-------- Document segment

This is a collection of some thematically related datasets that are suitable for different types of regression analysis. Each set of datasets requires a different technique. A suggested question has that can be answered with regression been posed for each dataset.

## Linear regression (predicting a continuous value):

* [CalCOFI: Over 60 years of oceanographic data](https://www.kaggle.com/sohier/calcofi): Is there a relationship between water salinity & water temperature? Can you predict the water temperature based on salinity?
* [Weather in Szeged 2006-2016](https://www.kaggle.com/budincsevity/szeged-weather): Is there a relationship between humidity and temperature? What about between humidity and apparent temperature? Can you predict the apparent temperature given the humidity?
* [Weather Conditions in World War Two](https://www.kaggle.com/smid80/weatherww2/data): Is there a relationship between the daily minimum and maximum temperature? Can you predict the maximum temperature given the minimum temperature?

----------------
-------- Material provided

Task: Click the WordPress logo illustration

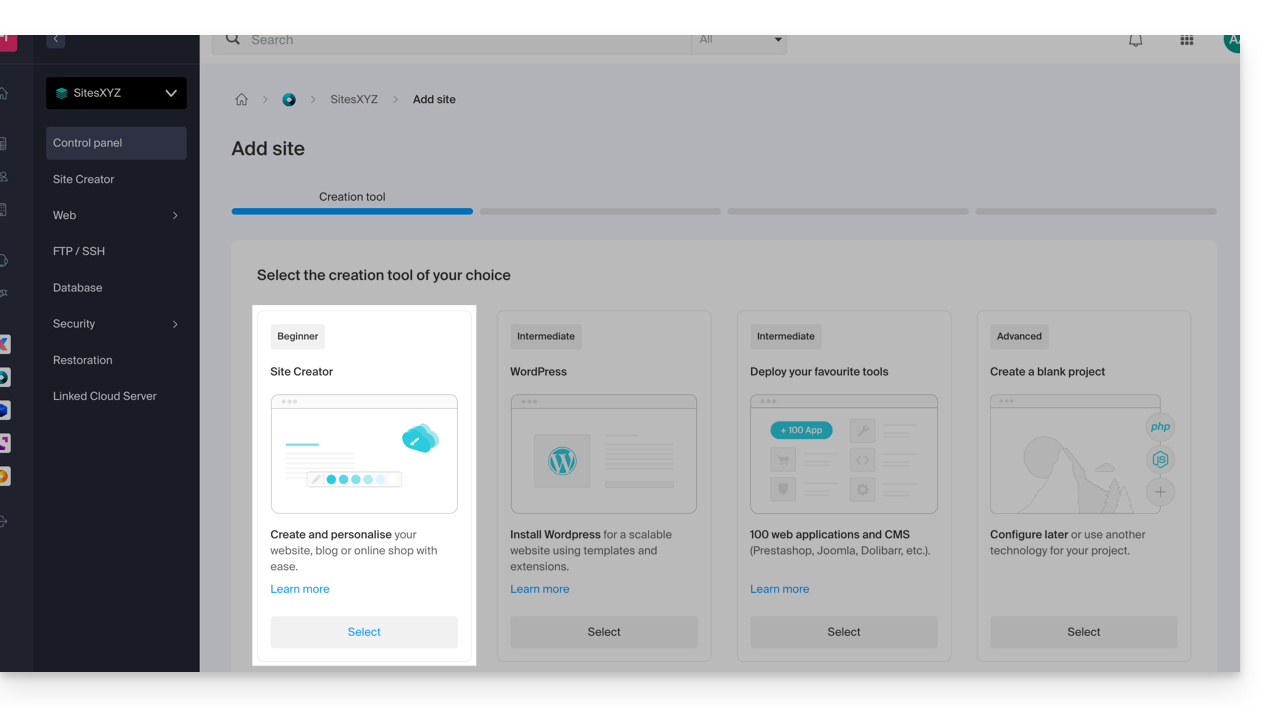Action: click(562, 460)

----------------

Written exercise 1
Translate this sentence from the list of regression datasets into Spanish: "Each set of datasets requires a different technique."
Written exercise 2
Continue the list of regression datasets from where it stops.
The data that comes after the list of regression datasets is separate material.

Response 1
Cada grupo de conjuntos de datos requiere una técnica diferente.

Response 2
## Poisson regression (predicting a count value):

* [Montreal bike lanes: Use of bike lanes in Montreal city in 2015](https://www.kaggle.com/pablomonleon/montreal-bike-lanes): Is there a relationship between the number of bicyclists who use different bike paths on the same day? Can you predict how many riders there will be on one path given how many are on another?
* [New York City - East River Bicycle Crossings: Daily bicycle counts for major bridges in NYC](https://www.kaggle.com/new-york-city/nyc-east-river-bicycle-crossings): Is there a relationship between the number of bicyclists who cross different bridges in New York?
* (Requires some cleaning) [UK 2016 Road Safety Data: Data from the UK Department for Transport](https://www.kaggle.com/bluehorseshoe/uk-2016-road-safety-data/data) : Is there a relationship between the number of people in the car and the number of casualties in road accidents?

## Logistic regression (predicting a categorical value, often with two categories):

* [The Ultimate Halloween Candy Power Ranking](https://www.kaggle.com/fivethirtyeight/the-ultimate-halloween-candy-power-ranking/): Can you predict if a candy is chocolate or not based on its other features?
* [Epicurious - Recipes with Rating and Nutrition](https://www.kaggle.com/hugodarwood/epirecipes): Can you predict whether a recipe was part of #cakeweek based on whether it its other features?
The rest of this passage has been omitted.